A recent episode of the History Channel's "Battlefield
Detectives" program featured research on the D-Day battlefield
at Pointe du Hoc, France conducted by a team from Texas A&M
University's Center for Heritage Conservation. The feature aired
on March 4, 2006.
The Pointe du Hoc battle is of special interest to Texans, and
to Texas Aggies in particular, because it was there that, under
intense enemy fire, Col. James Earl Rudder, who would later become
president of Texas A&M, led the U.S. Army's Second Ranger
Battalion up the cliffs to knock out heavily fortified German
gun emplacements. This feat during the June 6, 1944 D-Day invasion
is widely considered one of the most heroic of World War II.
Texas A&M researchers spent the last two summers surveying
the Pointe du Hoc battlefield in order to create a comprehensive
site record that will serve as a reference for historians and
for future preservation and educational initiatives.

_DATA:_
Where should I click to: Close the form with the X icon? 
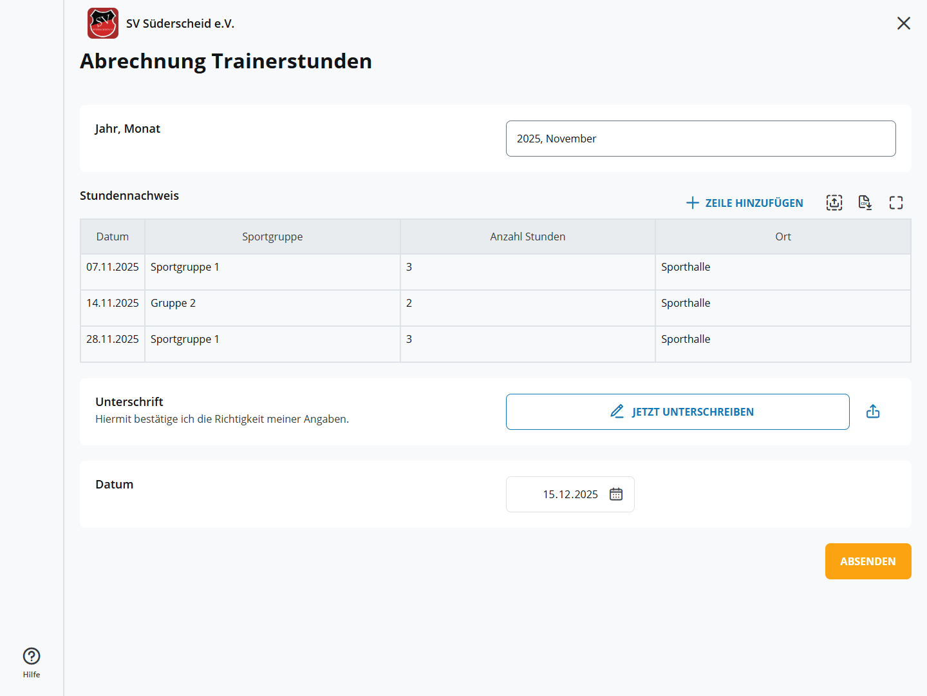point(903,23)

_SHORT TASK:_ Reproduce the Pointe du Hoc article in full, word for word, from its first line through its last.

_THE RESULT:_
A recent episode of the History Channel's "Battlefield
Detectives" program featured research on the D-Day battlefield
at Pointe du Hoc, France conducted by a team from Texas A&M
University's Center for Heritage Conservation. The feature aired
on March 4, 2006.
The Pointe du Hoc battle is of special interest to Texans, and
to Texas Aggies in particular, because it was there that, under
intense enemy fire, Col. James Earl Rudder, who would later become
president of Texas A&M, led the U.S. Army's Second Ranger
Battalion up the cliffs to knock out heavily fortified German
gun emplacements. This feat during the June 6, 1944 D-Day invasion
is widely considered one of the most heroic of World War II.
Texas A&M researchers spent the last two summers surveying
the Pointe du Hoc battlefield in order to create a comprehensive
site record that will serve as a reference for historians and
for future preservation and educational initiatives.